On January 19, High Mowing welcomed award-winning documentary film maker Dan Habib for our third annual live-streamed Fireside Chat.
Dan Spoke about intellectual disabilities, and his work documenting the history and legacy of intelligence testing. Based in Concord, NH, Dan is a film director, producer, and cinematographer whose works includes Who Cares About Kelsey?, Including Samuel, Restraint and Seclusion: Hear Our Stories, and several short documentaries. In 2014 the Obama Administration named Dan a member of the President’s Committee for People with Intellectual Disabilities.

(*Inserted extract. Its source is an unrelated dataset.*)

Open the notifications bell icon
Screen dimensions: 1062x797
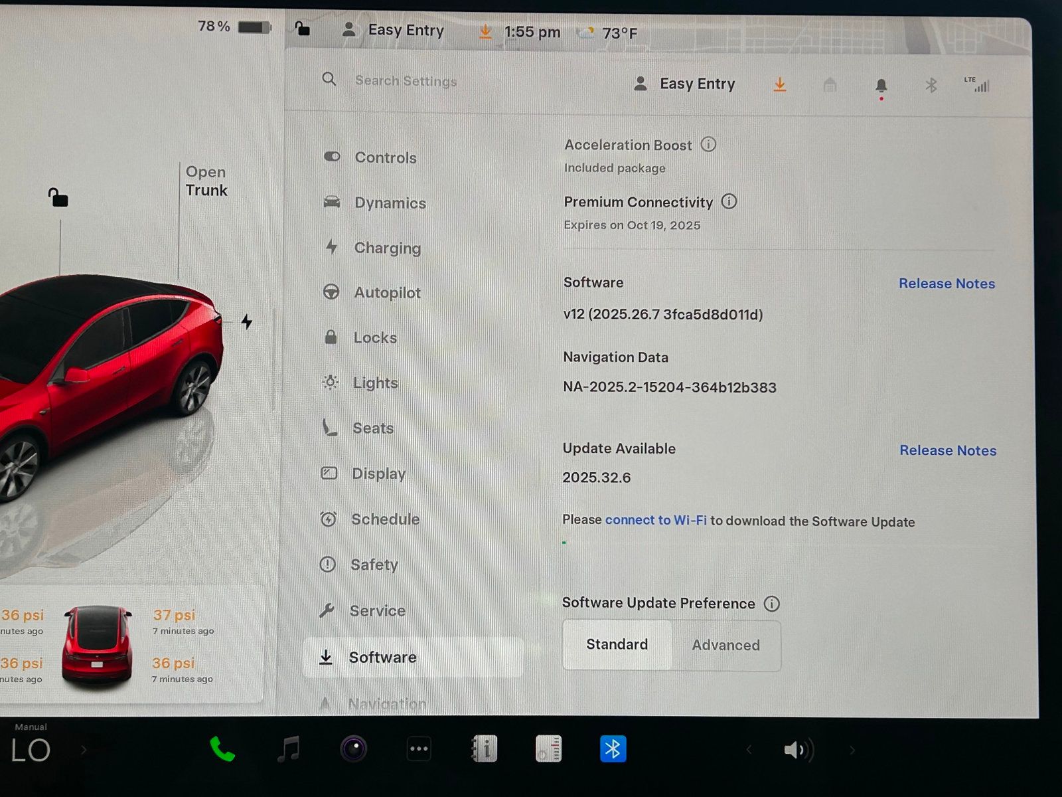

When Dan was growing up, disability rights were not “on his radar.” But that changed when his second son, Samuel, was diagnosed with cerebral palsy. That diagnosis, and the challenges that followed, launched Dan down a road of research and advocacy. His hope for his son, and the hopes of any parent of a disabled child, was inclusion: to make friends, to play sports, and to be integrated into “normal” classrooms.
“30 years of research shows irrefutably that kids with disabilities who are in regular classes have better outcomes,” Dan said. But for many kids with disabilities, that consensus hasn’t changed anything: “56% of kids with disabilities spend the majority of the day completely segregated from their peers.”
Integrated classrooms are not only better for kids with disabilities. Dan cited research by a Vanderbilt University professor who studied groups of kids preparing for texts and exams. The professor found that mixed groups—groups with disabled and non-disabled students—consistently performed better on tests. Why? Further research found that the act of helping to teach the material to disabled students, and efforts to engage them in the classroom experience, helped the non-disabled students better process and retain the subject matter.
And beyond the academic benefits of integrated classrooms, the social and emotional benefits of being included in the classroom and wider school community has a lasting positive impact on disabled kids.